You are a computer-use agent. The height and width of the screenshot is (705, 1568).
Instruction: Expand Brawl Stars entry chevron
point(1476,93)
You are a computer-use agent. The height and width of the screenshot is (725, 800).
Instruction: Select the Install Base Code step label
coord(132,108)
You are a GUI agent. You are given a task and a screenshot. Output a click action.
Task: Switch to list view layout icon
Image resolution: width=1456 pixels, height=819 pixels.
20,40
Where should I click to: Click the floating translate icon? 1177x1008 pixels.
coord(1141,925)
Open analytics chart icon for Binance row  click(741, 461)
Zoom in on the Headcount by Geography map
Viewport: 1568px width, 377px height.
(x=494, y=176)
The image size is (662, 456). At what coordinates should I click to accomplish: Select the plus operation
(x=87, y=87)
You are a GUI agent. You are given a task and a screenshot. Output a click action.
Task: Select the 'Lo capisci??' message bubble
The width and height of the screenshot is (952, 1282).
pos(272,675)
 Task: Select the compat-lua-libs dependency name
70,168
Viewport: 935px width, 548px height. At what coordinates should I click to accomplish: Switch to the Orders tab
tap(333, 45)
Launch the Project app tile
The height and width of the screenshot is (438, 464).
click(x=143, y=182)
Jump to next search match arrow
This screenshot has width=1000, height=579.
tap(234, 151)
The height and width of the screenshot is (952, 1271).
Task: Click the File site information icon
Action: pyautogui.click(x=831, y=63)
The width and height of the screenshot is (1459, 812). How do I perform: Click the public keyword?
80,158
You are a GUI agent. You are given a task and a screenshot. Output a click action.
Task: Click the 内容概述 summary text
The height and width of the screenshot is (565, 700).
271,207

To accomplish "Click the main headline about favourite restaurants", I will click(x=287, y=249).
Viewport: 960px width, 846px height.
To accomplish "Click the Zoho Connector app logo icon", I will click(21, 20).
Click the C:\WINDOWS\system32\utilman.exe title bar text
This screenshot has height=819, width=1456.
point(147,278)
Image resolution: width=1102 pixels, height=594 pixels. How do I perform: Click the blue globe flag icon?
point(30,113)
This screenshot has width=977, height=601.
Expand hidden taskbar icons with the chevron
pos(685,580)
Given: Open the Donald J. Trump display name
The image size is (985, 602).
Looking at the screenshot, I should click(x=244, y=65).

Required action: The lines to return are those with the string "computer" in them; copy each from the entries above.

Answer section:
You are a computer-use agent. The height and width of the screenshot is (705, 1568).
You are a computer-use agent. The height and width of the screenshot is (725, 800).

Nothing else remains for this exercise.